The Setup: Doing Everything Right
You’ve followed Microsoft’s documentation meticulously:
- Created a Certificate Signing Request (CSR).
- Uploaded the TLS inspection certificate to the GSA portal.
- Enabled TLS inspection policies.
- Verified that the inspection profile is applied to the correct traffic categories.
And yet, despite all this, traffic is being bypassed. No inspection. No alerts. Just silence.
The Silent Bypass: A Hidden Pitfall in Certificate Extensions
One of the most overlooked—but critical—reasons TLS inspection may silently fail in Microsoft Global Secure Access is due to incomplete or incorrect certificate extensions in the CA-signed certificate.
Microsoft’s documentation typically specifies:
basicConstraints = critical, CA:TRUE
However, in practice, this is not sufficient for TLS inspection to function correctly.

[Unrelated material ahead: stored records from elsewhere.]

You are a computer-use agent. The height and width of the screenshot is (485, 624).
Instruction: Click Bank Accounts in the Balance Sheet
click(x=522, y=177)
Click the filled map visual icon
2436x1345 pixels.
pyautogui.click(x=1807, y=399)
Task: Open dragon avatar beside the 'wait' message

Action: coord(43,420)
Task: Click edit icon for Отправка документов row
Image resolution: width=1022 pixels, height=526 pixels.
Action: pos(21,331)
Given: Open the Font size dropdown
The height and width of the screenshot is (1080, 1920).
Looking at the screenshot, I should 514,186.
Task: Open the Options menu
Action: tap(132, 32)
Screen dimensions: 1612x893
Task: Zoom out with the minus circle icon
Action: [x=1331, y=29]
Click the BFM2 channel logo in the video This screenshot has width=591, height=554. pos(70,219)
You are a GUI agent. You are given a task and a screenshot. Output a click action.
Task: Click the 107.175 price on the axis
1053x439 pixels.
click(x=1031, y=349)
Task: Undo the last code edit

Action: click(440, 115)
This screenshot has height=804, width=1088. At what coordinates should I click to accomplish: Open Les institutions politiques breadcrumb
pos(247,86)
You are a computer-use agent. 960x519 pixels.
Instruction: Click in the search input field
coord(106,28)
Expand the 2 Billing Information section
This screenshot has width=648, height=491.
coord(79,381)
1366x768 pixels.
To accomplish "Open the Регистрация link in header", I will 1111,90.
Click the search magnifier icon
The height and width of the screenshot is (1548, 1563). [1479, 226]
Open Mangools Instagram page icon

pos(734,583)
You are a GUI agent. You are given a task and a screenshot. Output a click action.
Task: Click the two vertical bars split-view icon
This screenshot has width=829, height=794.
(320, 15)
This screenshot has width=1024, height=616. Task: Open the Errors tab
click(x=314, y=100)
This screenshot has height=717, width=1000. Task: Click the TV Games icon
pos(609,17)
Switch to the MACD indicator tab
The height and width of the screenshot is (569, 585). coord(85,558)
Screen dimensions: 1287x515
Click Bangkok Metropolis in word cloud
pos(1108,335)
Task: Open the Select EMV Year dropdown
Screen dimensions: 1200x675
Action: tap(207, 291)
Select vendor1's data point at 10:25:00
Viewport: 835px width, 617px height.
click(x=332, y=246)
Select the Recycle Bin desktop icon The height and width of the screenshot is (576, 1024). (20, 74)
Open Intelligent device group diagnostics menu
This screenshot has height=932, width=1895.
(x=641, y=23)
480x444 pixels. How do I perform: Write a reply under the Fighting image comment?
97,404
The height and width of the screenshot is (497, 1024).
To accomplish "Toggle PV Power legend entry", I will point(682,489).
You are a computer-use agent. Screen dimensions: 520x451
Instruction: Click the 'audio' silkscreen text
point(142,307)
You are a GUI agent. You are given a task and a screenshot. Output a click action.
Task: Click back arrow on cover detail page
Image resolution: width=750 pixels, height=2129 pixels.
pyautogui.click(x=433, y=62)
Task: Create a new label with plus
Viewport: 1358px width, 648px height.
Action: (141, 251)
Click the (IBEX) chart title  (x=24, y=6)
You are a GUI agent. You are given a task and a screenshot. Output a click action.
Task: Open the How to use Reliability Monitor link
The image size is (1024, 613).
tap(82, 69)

The certificate must also include the following key usage extensions:
keyUsage = critical, keyCertSign, cRLSign
So the full set of required extensions should be:
basicConstraints = critical, CA:TRUE
keyUsage = critical, keyCertSign, cRLSign
Without these, the certificate may be accepted by the portal, but TLS inspection will be silently bypassed, leaving your traffic uninspected and your policies ineffective.
Why This Matters
This subtle misconfiguration can be incredibly frustrating. You’ve done everything right—generated the CSR, uploaded the certificate, applied the policies—and yet, nothing happens. No errors. No logs. Just uninspected traffic.
By ensuring your CA includes the correct key usage and basic constraints, you can avoid this silent failure and ensure your TLS inspection policies are enforced as intended.